Stored entries:
BEGIN

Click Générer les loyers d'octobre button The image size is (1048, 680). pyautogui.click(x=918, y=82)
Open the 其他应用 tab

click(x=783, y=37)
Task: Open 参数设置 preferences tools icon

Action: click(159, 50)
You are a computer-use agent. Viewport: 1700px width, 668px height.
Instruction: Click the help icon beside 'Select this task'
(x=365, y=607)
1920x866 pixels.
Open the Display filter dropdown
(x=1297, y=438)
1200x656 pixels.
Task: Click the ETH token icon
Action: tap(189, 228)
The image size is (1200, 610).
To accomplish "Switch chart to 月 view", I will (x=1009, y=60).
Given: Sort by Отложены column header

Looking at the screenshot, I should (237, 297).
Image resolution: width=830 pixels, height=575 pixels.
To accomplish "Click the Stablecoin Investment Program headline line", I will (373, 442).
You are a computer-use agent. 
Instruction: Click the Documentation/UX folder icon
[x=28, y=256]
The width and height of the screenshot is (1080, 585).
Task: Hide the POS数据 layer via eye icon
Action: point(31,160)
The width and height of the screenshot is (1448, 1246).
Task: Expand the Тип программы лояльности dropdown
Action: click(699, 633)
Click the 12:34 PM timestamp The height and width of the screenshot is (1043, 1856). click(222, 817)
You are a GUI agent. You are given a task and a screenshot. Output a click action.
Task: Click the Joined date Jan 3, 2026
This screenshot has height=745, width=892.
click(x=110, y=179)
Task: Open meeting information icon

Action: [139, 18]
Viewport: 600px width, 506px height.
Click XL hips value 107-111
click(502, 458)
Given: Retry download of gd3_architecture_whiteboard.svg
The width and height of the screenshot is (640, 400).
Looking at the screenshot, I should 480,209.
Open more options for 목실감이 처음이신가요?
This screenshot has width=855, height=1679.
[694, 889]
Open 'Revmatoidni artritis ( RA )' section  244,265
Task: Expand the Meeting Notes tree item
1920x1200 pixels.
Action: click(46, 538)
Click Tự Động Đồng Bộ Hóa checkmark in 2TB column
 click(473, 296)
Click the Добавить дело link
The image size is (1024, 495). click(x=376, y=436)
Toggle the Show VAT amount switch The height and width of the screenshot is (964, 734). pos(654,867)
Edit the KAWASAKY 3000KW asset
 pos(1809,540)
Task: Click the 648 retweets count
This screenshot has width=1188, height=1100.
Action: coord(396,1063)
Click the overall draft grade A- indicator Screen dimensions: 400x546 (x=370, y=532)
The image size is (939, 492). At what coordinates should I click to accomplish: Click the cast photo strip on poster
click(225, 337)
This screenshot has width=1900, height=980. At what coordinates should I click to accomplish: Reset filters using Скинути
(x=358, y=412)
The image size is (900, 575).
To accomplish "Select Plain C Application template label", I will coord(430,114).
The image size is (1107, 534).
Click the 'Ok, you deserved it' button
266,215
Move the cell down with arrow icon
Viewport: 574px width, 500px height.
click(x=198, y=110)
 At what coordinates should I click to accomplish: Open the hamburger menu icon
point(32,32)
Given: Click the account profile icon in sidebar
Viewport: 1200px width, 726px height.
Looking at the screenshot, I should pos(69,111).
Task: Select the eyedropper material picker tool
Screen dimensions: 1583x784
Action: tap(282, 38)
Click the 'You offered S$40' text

END

● What to work on
The entries above hold a line with "This screenshot has height=745, width=892." and a later line with "Given: Retry download". Write out exactly those lines and all lines between, nothing more.

● Solution
This screenshot has height=745, width=892.
click(x=110, y=179)
Task: Open meeting information icon

Action: [139, 18]
Viewport: 600px width, 506px height.
Click XL hips value 107-111
click(502, 458)
Given: Retry download of gd3_architecture_whiteboard.svg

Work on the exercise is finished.